La torpeza política del PRD es legendaria. Padece un vicio terrible: La imposibilidad de arribar a acuerdos internos que lo proyecten como institución, no como un cúmulo de intereses, donde cada quien lucha por su conveniencia, en desmedro de la organización.
Ese mal le ha perseguido desde su fundación y ha sido la causa de que su efectividad como oposición y gobierno, haya dejado tanto que desear. De eso se benefician sus competidores.
El PLD ha demostrado mayor capacidad de manejar sus diferencias públicas y proyecta una imagen de cuerpo monolítico empujando en una misma dirección. Que en esencia eso no sea así es harina de otro costal. En lo inmediato, lo trascendente es la percepción que de uno y otro tiene la población, saliendo mal parado el PRD de esa comparación inevitable. A eso, entre otras cosas, apuesta el PLD para continuar derrotándolo.
El PLD y sus estrategas, encabezados por su presidente, no dejan nada a la improvisación y, en ese sentido, se trata de una apuesta que están trabajando con meticulosidad, de tal manera que los niveles de riesgo sean reducidos al mínimo y las posibilidades de ganarla se incrementen. El pobre PRD, víctima de la minusvalía que lo aniquila, no se percata de la encerrona fatal que le han tendido.
La estrategia primordial del PLD consiste en intervenir en el proceso de selección del candidato del PRD. Pero no como lo visualizan sectores del perredeísmo, en el sentido de preferir uno u otro.
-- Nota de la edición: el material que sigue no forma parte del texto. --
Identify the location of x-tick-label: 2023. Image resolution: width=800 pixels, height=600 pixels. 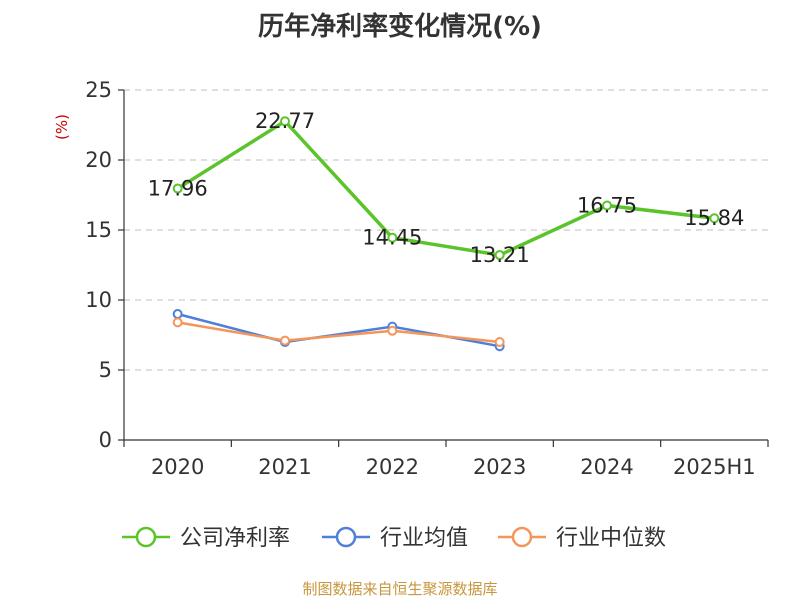
(500, 467).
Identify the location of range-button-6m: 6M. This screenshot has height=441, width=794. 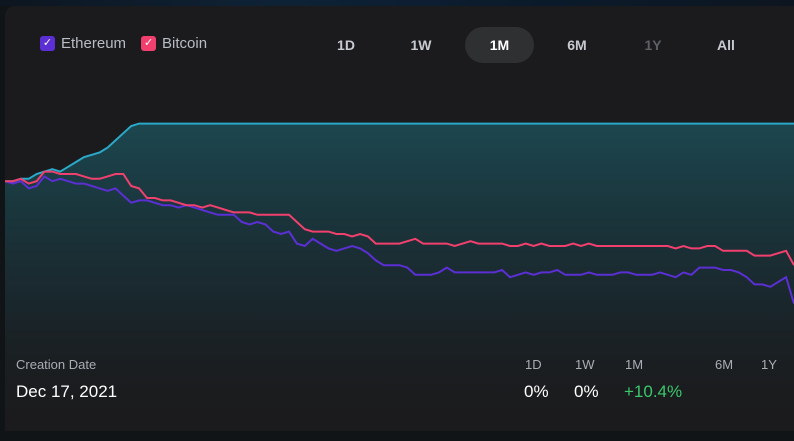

De lo que se trata es de sentar las bases para que la jornada por la nominación no sea unilateral y que se lleve a cabo en un clima competitivo y, como es previsible, aflore, con todo su poder destructivo, la ineptitud del PRD para ponerse de acuerdo.
Nadie dude de que el PLD, con sus poderosas influencias fácticas, está detrás del ascenso de popularidad que ha experimentado Hipólito Mejía. ¿Porque lo prefiere como rival? No, porque si las cosas están de un solo lado, se corre el riesgo de que el PRD se integre en torno a un candidato, con el perjuicio que eso derivaría para el PLD.
El primer objetivo está logrado. Hoy, la competencia está cerrada. Eso plantea un escenario que desborda al PRD. Sus disputas no tardarán en surgir y, una vez más, el monstruo de la división permitirá que su adversario se cuele con el santo y la limosna.